Step 2: Re-Authorize Connection (If Needed)

  • If connection setup tests fail after granting permissions:
    1. In the connection setup form, click Re-Authorize Connection.

Step 3: Find Folder URL

  1. Log in to your SharePoint account.
  2. Navigate to the folder you want to sync.
  3. Find the folder’s URL, click Copy link, then Copy to note it for Fivetran configuration.

Step 4: Select Sync Strategy

Ensure you (or the authorizing user) are a member of the SharePoint site to sync.

  1. In the connection setup form, select a Sync Strategy:
    • Magic Folder
    • Merge Mode
  2. Enter a Destination schema name of your choice.
  3. For Merge Mode, enter a Table group name. This combines with the destination schema to form the Fivetran connection name <destination_schema>.<table_group_name>. It’s used only in Fivetran and does not appear in your destination.
  4. Based on your access type, complete the following:
    • Quick Setup:
      1. Click Authorize. You’ll be redirected to SharePoint to authorize Fivetran’s access, then back to Fivetran.
    • Advanced Setup:
      1. In the Connect section, enter the Tenant ID, Client ID, and Client Secret noted earlier.
      2. In the Base folder URL field, enter the folder URL from Step 3.
      3. (Optional) Click Run connection test to validate credentials. You can skip this, but it will be tested after configuration.
    • Limited Sites (Legacy):
      1. Enter the Microsoft Entra ID Tenant ID from Step 1.4.1.
      2. Click Authorize. You’ll be redirected to SharePoint to authorize Fivetran’s access, then back to Fivetran.

Step 5: Configure Connection (Merge Mode)

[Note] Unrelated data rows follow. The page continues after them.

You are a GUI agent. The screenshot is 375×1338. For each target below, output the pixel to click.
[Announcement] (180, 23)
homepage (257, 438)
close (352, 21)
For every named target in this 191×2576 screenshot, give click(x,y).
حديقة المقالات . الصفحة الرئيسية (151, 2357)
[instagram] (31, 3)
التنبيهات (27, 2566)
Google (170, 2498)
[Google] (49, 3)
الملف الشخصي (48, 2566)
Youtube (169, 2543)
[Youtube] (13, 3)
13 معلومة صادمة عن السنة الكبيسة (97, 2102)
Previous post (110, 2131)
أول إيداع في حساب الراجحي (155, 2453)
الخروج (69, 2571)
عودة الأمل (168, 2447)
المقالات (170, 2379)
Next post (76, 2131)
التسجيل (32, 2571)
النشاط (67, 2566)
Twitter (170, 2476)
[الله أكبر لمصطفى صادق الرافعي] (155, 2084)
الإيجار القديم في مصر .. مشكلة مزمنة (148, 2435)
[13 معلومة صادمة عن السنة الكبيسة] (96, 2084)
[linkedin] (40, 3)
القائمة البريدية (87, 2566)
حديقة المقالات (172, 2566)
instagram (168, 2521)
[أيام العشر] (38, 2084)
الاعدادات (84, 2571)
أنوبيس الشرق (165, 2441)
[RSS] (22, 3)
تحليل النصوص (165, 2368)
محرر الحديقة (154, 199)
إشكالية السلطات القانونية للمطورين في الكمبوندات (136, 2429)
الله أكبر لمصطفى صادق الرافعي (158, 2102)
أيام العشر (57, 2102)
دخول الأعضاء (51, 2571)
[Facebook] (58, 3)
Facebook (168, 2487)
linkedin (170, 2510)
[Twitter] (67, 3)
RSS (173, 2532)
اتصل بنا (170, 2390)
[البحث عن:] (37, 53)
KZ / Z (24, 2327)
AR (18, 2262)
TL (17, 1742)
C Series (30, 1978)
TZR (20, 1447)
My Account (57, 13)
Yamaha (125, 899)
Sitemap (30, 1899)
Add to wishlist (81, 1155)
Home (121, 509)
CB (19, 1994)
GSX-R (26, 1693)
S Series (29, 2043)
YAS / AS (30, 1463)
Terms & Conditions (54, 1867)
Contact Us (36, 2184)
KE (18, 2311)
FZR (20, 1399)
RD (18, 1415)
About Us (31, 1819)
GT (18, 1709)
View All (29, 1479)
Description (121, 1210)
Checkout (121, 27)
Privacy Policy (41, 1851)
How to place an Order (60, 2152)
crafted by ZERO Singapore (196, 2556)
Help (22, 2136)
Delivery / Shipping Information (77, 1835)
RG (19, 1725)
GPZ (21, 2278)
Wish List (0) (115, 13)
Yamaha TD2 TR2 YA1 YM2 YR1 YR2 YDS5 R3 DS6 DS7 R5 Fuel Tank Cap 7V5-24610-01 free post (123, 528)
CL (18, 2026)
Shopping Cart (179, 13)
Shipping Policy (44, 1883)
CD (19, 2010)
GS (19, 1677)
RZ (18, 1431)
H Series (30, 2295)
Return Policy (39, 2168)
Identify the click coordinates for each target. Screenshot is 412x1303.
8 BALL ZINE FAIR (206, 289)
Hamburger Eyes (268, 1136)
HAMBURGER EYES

For Merge Mode, configure options to sync specific folders, file types, or subsets of files. Multiple connections with different options can target the same file system.

5.1 Configure Files

  • File Handling:
    • Extract structured data into destination tables: Parses supported file types into destination tables. Recommended for most use cases.
    • Replicate unstructured files (Beta): Copies files in their original format (e.g., PDFs, images). Compressed files are not synced. See Fivetran’s documentation.
    • (Optional, Advanced Setup only) Enable Sync file access permissions to sync user-specific permissions. Requires Azure App scope changes:
      • GroupMember.Read.All: To retrieve group members.
      • User.ReadBasic.All: To sync user email addresses (otherwise, only user IDs are synced).
  • Base Folder Path:
    • Enter the folder URL from Step 3. Fivetran examines files in this folder and its subfolders.
    • Available for Quick Setup or Admin-Approved Site Authentication - Controlled Access.
  • Files:
    1. Click + Add files to map file name patterns to destination tables.
    2. Enter a unique Table name across all SharePoint connections in the same destination schema.
    3. (Optional) File Pattern: Use a regular expression to select files under the prefix. Leave blank to sync all files. Examples:
      • data/.*: All files in the data folder, including subfolders.
      • data/.*json: All JSON files in the data folder, including subfolders.
      • data/subFolder2/report_.*\.json: JSON files in subFolder2 starting with report_.
      • report_\d{2}/\d{2}/\d{4}\.json: JSON files with date format like report_03/12/2050.json.
      • Test regex before proceeding.
      • (Optional) Click Preview Files to validate. You can skip this, but it will be tested after configuration.
    4. (Optional) Archive File Pattern: Use a regular expression to sync files from archived folders (e.g., .*json for JSON files). Configure per table to route file types to specific tables.
    5. Click Save.

5.2 Format

  • File Type: All files are processed as the selected type. Use File Pattern to specify extensions.
    • CSV or TSV:
      • Specify delimiter, escape character, and other settings as needed.
    • JSON or JSONL:
      • JSON Delivery Mode:
        • Packed: Loads JSON data into the _data column without flattening.
        • Unpacked: Flattens one level of columns and infers data types.
    • XLS/XLSX/XLSM:
      • By default, Fivetran analyzes spreadsheets to identify cell references. Alternatively, enable Manually provide cell reference.
      • Analyze Sheet:
        1. In the Spreadsheet to find data to be synced field, enter the path to an Excel file.
        2. Click Analyze sheet.
        3. Select the cell reference from the Cell reference for syncs drop-down.
      • Manually Provide Cell Reference:
        1. Enable the toggle.
        2. Enter the cell reference in the format '<sheetName>'!<startColumnName><startRowName> (e.g., 'Data2'!C3).
      • See Fivetran’s documentation for Excel syncing details.
  • Primary Key Used for File Process and Load:
    • Upsert file using file name and line number: Uses _file and _line as surrogate keys. Unique file names are synced as new data.
    • Append file using file modified time: Uses _file, _line, and _modified. Tracks full file history.
    • Upsert file using custom primary key: Keeps the latest record version. Choose keys after saving and testing (modifiable only if initial sync fails). See Fivetran’s documentation.

5.3 Additional Options

  • Compression:
    • For compressed files without extensions (e.g., .gz, .zip), select a compression algorithm (e.g., GZIP). Use infer if files have correct extensions, or uncompressed to sync without decompression.
  • Error Handling:
    • Skip: Ignores improperly formatted data, syncing only valid data.
    • Fail: Fails the sync if any malformed data is found. Recommended unless malformed data is expected.
    • Errors trigger notifications on the Fivetran dashboard.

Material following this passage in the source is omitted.